§ REQUIREMENT
Repeat exactly the line with "Toggle the tablet viewport preview" and each line after it to the end of the data below; pictures stay out.

§ AVAILABLE DATA
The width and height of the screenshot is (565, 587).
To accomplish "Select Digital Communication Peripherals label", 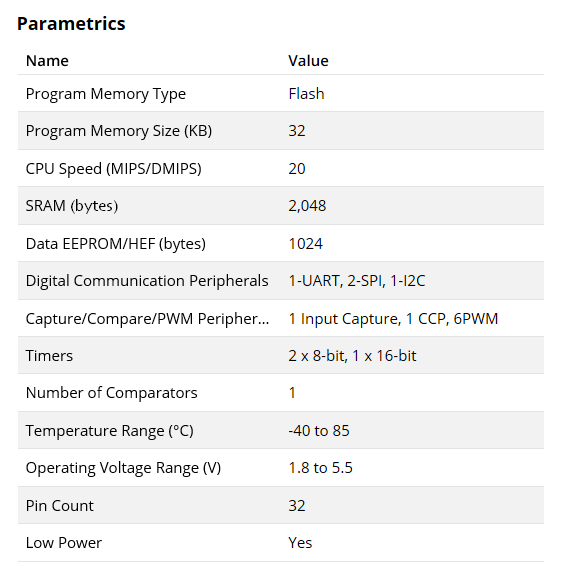I will 147,281.
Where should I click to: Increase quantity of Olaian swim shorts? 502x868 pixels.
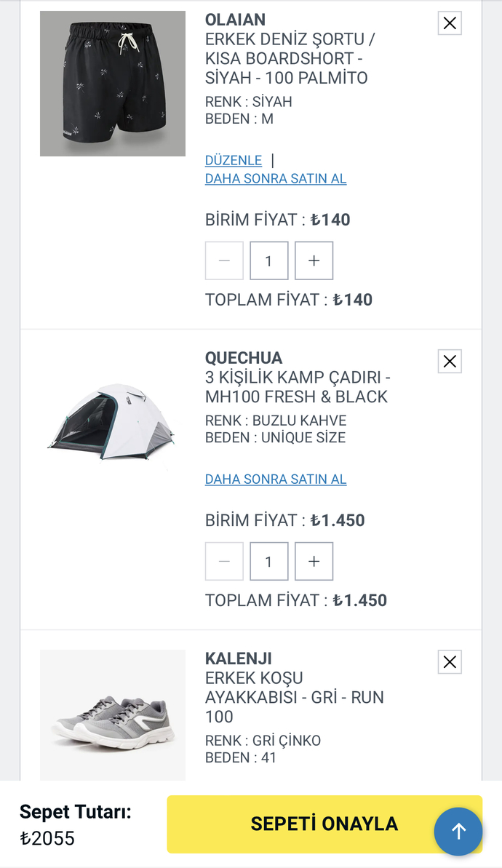314,260
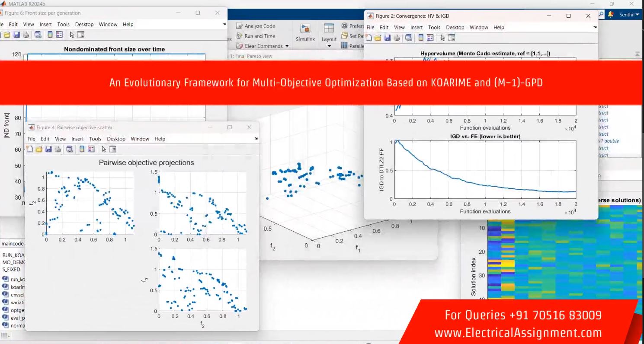Click notification bell icon in MATLAB title bar
The image size is (644, 344).
(x=611, y=15)
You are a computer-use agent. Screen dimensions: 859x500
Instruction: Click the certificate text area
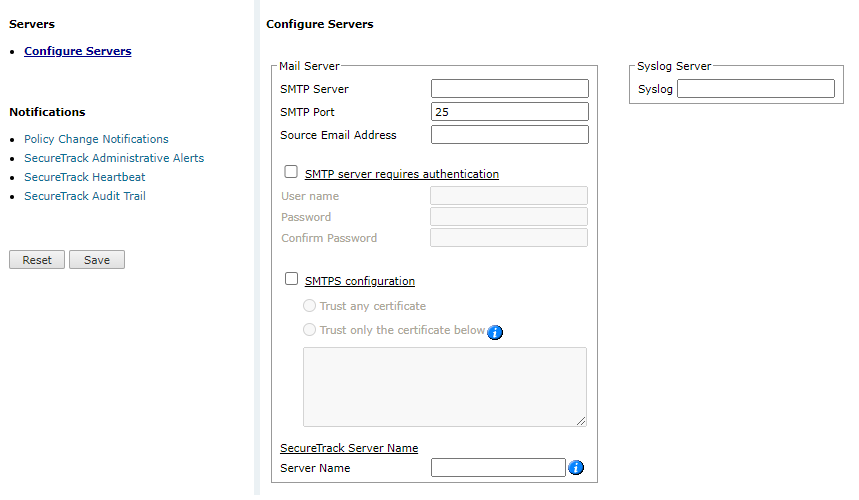coord(444,387)
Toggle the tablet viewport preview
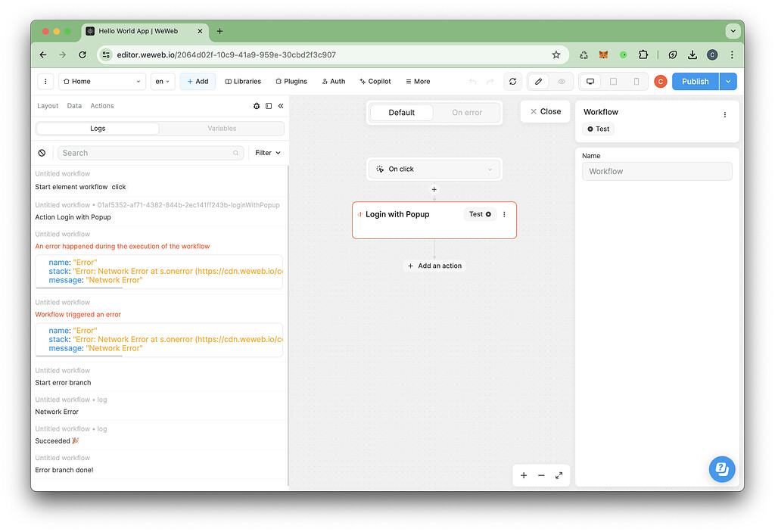 click(x=615, y=81)
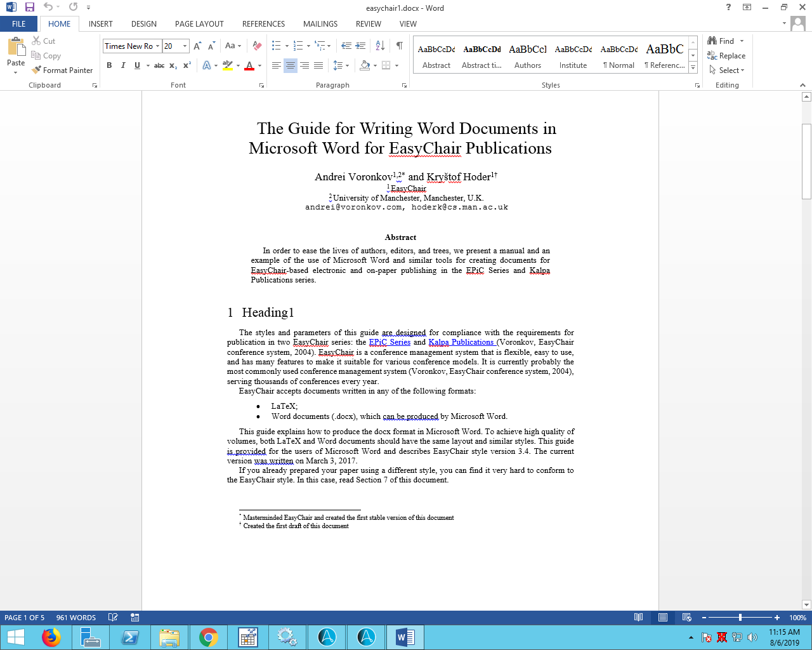Click the Increase Indent icon

click(x=360, y=46)

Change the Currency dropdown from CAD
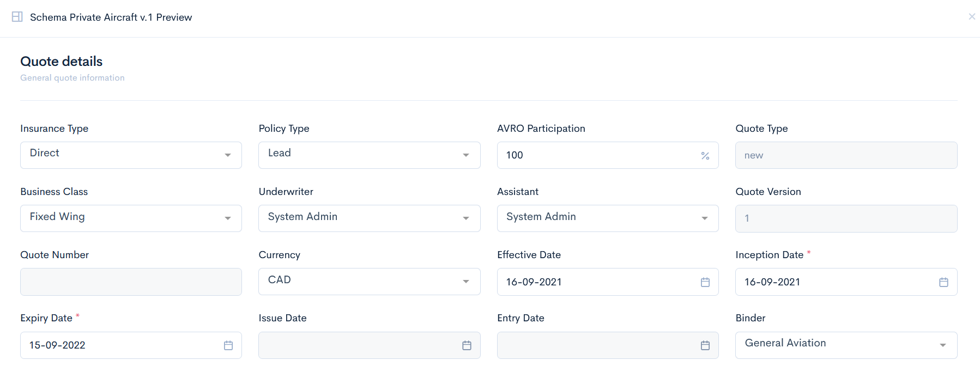[369, 282]
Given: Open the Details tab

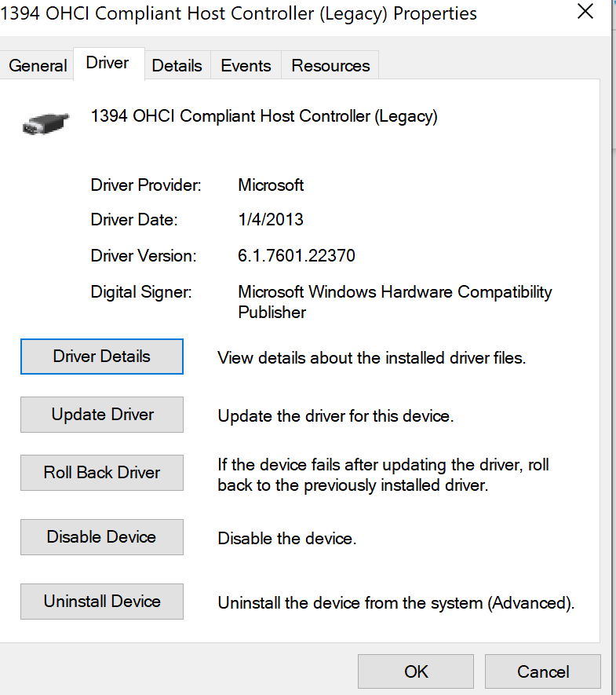Looking at the screenshot, I should [x=177, y=66].
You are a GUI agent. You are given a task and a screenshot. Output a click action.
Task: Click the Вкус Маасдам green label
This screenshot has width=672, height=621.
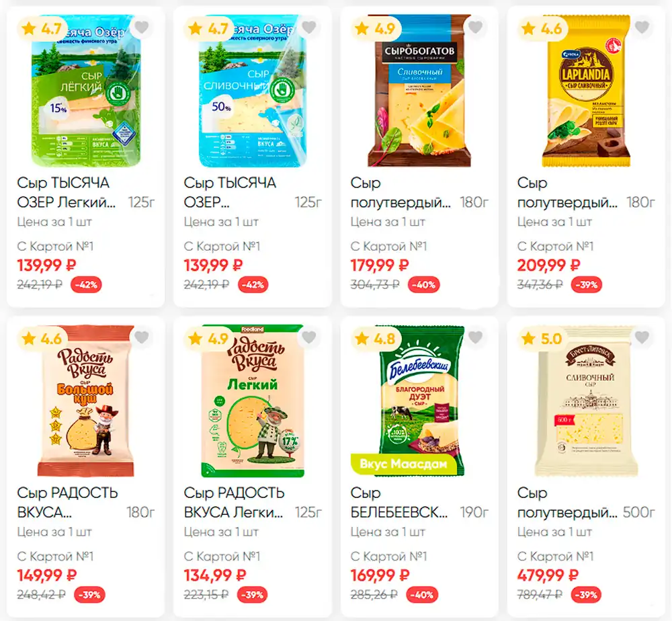[x=404, y=464]
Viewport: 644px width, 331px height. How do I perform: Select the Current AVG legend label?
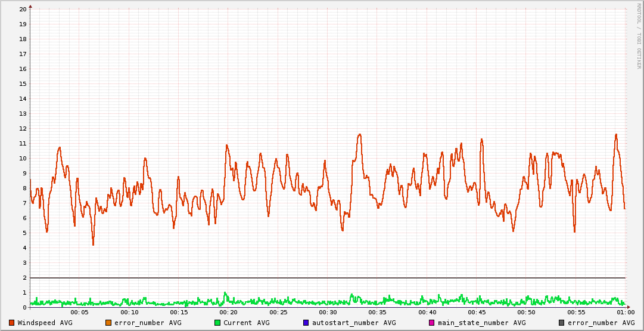pyautogui.click(x=246, y=323)
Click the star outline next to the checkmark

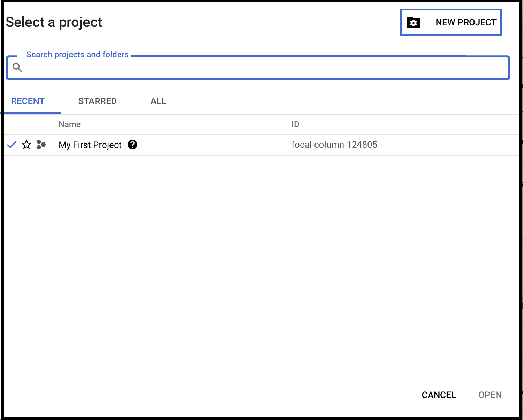[x=26, y=145]
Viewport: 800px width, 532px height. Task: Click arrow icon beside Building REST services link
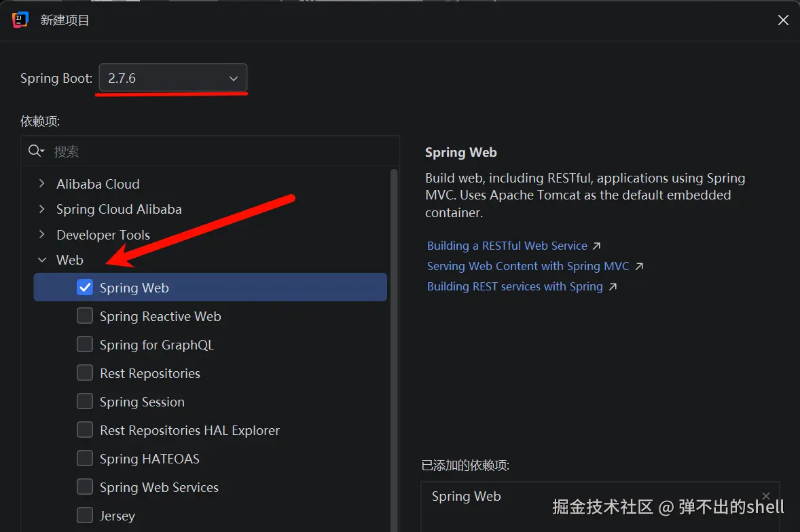tap(613, 286)
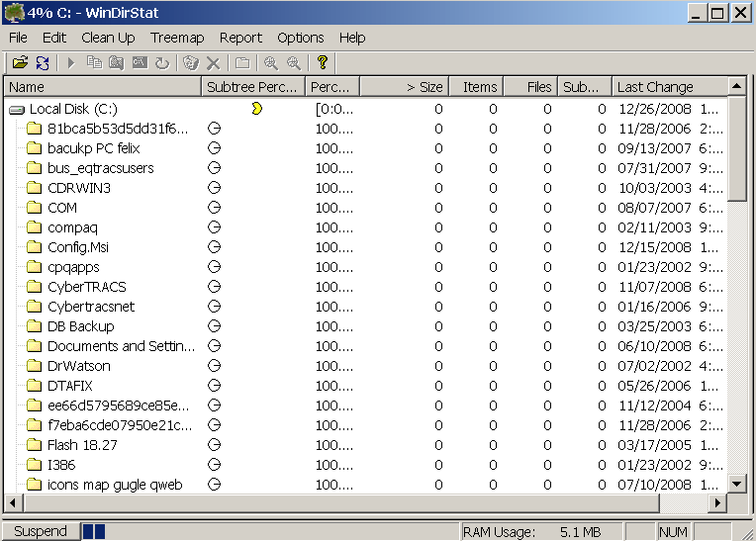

§ REPLY
Toggle the tablet viewport preview
 click(x=615, y=81)
Click the Increase Indent icon

click(x=360, y=46)

Change the Currency dropdown from CAD
[369, 282]
Given: Open the Details tab

Looking at the screenshot, I should [x=177, y=66].
You are a GUI agent. You are given a task and a screenshot. Output a click action.
Task: Click the Вкус Маасдам green label
This screenshot has width=672, height=621.
[x=404, y=464]
Viewport: 644px width, 331px height. How do I perform: Select the Current AVG legend label?
pyautogui.click(x=246, y=323)
Click the star outline next to the checkmark

[x=26, y=145]
Viewport: 800px width, 532px height. Task: Click arrow icon beside Building REST services link
tap(613, 286)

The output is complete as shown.